• What this task involves:
Retype word for word the lines of the data below, from the first to the one bearing "You are a computer-use agent. The", with that one included.
=-=-=-=-=
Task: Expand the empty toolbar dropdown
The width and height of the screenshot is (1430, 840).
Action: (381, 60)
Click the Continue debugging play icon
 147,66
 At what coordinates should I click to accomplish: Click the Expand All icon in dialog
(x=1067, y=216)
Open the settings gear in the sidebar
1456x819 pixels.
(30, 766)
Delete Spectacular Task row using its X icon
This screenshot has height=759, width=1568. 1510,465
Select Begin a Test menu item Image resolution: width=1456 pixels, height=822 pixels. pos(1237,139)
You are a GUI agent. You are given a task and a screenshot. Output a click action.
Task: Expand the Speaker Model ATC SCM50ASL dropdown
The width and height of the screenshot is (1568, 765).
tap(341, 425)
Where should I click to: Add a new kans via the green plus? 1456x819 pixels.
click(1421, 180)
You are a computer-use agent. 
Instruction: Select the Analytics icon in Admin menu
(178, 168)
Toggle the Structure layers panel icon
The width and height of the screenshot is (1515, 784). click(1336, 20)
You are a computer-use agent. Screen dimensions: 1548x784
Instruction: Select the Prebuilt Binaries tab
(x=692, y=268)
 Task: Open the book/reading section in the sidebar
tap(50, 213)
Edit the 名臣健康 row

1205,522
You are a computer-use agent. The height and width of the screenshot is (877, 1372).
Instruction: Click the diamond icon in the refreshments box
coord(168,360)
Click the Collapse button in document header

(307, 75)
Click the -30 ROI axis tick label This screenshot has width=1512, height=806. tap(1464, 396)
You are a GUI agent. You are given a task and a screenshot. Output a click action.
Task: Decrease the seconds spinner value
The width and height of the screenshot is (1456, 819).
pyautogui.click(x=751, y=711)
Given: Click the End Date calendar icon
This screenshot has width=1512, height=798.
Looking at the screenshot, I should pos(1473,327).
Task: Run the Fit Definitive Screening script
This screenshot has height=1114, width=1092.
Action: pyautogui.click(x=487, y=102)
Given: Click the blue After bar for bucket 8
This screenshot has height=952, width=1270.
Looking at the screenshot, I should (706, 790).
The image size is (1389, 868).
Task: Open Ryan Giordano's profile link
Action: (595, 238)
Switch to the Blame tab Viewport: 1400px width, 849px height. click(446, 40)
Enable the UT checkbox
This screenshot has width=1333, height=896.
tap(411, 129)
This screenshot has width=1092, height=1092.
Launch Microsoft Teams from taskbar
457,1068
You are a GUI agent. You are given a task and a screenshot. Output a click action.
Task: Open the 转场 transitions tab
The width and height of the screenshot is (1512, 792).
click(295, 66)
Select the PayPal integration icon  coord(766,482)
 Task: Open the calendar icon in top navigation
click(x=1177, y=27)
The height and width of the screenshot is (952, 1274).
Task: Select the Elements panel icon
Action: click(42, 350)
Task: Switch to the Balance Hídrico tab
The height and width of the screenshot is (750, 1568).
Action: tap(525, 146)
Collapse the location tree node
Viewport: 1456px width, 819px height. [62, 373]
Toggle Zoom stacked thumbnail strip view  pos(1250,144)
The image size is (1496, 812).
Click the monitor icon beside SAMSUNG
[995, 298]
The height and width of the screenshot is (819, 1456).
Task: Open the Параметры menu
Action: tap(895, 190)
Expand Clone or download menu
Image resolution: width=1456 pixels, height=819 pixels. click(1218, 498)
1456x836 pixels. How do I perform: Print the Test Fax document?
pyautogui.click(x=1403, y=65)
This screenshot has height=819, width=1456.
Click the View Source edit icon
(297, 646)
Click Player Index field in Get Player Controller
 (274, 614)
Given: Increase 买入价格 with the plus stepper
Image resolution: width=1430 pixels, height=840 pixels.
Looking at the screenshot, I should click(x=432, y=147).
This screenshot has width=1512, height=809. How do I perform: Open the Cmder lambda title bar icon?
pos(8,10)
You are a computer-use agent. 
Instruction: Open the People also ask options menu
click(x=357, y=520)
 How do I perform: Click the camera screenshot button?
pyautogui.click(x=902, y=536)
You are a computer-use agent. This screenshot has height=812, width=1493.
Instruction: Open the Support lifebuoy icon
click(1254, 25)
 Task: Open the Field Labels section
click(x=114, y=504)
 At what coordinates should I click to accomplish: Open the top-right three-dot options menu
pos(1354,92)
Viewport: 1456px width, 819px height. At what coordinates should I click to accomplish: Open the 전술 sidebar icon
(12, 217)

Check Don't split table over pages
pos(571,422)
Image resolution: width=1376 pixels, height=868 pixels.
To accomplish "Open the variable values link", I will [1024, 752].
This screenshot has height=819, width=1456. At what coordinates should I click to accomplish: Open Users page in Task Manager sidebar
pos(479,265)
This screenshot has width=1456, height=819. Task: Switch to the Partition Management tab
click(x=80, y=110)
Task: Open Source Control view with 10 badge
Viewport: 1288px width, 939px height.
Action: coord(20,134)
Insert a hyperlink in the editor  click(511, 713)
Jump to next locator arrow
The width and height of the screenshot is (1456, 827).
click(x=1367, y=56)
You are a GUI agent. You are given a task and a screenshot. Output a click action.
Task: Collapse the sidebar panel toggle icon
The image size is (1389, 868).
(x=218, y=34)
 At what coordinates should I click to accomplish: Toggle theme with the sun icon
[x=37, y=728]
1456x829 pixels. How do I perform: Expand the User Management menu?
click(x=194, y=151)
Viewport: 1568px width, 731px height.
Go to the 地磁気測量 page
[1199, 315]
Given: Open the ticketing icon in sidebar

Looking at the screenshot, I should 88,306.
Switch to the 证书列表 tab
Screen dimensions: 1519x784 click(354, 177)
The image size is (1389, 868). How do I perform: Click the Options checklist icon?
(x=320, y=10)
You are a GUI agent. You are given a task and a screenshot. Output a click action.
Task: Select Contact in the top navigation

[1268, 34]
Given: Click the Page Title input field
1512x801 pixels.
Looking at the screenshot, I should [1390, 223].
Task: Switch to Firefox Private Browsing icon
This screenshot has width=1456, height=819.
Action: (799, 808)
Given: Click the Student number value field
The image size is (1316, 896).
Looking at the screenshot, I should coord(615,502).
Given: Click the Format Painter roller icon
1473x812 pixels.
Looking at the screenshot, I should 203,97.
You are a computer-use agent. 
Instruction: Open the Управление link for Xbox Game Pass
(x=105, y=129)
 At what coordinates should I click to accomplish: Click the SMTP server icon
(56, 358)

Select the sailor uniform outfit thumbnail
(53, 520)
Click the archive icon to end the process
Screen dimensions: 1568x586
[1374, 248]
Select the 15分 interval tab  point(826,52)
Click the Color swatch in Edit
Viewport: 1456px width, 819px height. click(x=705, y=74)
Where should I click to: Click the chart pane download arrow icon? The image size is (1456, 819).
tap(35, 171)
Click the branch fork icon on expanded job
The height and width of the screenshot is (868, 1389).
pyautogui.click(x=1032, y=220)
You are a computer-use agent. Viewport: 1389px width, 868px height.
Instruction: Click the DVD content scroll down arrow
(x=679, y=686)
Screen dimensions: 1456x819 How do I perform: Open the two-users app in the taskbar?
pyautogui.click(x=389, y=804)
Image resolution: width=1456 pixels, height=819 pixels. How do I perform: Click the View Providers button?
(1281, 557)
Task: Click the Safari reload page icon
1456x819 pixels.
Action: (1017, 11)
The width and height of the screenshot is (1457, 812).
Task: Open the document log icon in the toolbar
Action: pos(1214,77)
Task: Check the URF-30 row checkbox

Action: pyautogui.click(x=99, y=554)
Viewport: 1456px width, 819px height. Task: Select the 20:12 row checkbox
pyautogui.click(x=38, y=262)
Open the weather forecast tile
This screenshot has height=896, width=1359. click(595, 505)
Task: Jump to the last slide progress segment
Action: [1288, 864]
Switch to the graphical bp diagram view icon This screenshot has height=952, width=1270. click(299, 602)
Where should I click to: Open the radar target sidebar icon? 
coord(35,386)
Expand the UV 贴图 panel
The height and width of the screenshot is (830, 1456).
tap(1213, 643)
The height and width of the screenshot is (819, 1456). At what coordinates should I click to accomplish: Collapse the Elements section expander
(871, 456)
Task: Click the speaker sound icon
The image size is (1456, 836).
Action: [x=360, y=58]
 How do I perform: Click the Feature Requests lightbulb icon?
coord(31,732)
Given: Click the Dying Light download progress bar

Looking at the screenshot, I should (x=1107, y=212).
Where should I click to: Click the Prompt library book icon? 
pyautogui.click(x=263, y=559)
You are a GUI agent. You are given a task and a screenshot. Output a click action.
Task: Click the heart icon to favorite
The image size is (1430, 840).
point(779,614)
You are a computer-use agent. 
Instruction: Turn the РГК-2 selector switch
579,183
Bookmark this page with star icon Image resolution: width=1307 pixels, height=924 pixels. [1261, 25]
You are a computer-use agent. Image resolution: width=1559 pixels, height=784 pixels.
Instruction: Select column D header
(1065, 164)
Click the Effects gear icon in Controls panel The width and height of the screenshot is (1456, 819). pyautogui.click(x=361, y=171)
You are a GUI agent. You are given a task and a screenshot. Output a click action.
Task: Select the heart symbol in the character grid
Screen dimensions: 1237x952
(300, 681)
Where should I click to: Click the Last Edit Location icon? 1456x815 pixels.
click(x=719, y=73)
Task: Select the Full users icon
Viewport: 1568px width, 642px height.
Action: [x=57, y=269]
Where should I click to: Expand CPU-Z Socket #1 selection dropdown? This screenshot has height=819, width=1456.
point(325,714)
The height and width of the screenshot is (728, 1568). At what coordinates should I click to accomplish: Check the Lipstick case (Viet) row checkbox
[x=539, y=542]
=-=-=-=-=
• Written solution:
Task: Expand the empty toolbar dropdown
The width and height of the screenshot is (1430, 840).
Action: (381, 60)
Click the Continue debugging play icon
 147,66
 At what coordinates should I click to accomplish: Click the Expand All icon in dialog
(x=1067, y=216)
Open the settings gear in the sidebar
1456x819 pixels.
(30, 766)
Delete Spectacular Task row using its X icon
This screenshot has height=759, width=1568. 1510,465
Select Begin a Test menu item Image resolution: width=1456 pixels, height=822 pixels. pos(1237,139)
You are a GUI agent. You are given a task and a screenshot. Output a click action.
Task: Expand the Speaker Model ATC SCM50ASL dropdown
The width and height of the screenshot is (1568, 765).
tap(341, 425)
Where should I click to: Add a new kans via the green plus? 1456x819 pixels.
click(1421, 180)
You are a computer-use agent. 
Instruction: Select the Analytics icon in Admin menu
(178, 168)
Toggle the Structure layers panel icon
The width and height of the screenshot is (1515, 784). click(1336, 20)
You are a computer-use agent. Screen dimensions: 1548x784
Instruction: Select the Prebuilt Binaries tab
(x=692, y=268)
 Task: Open the book/reading section in the sidebar
tap(50, 213)
Edit the 名臣健康 row

1205,522
You are a computer-use agent. The height and width of the screenshot is (877, 1372).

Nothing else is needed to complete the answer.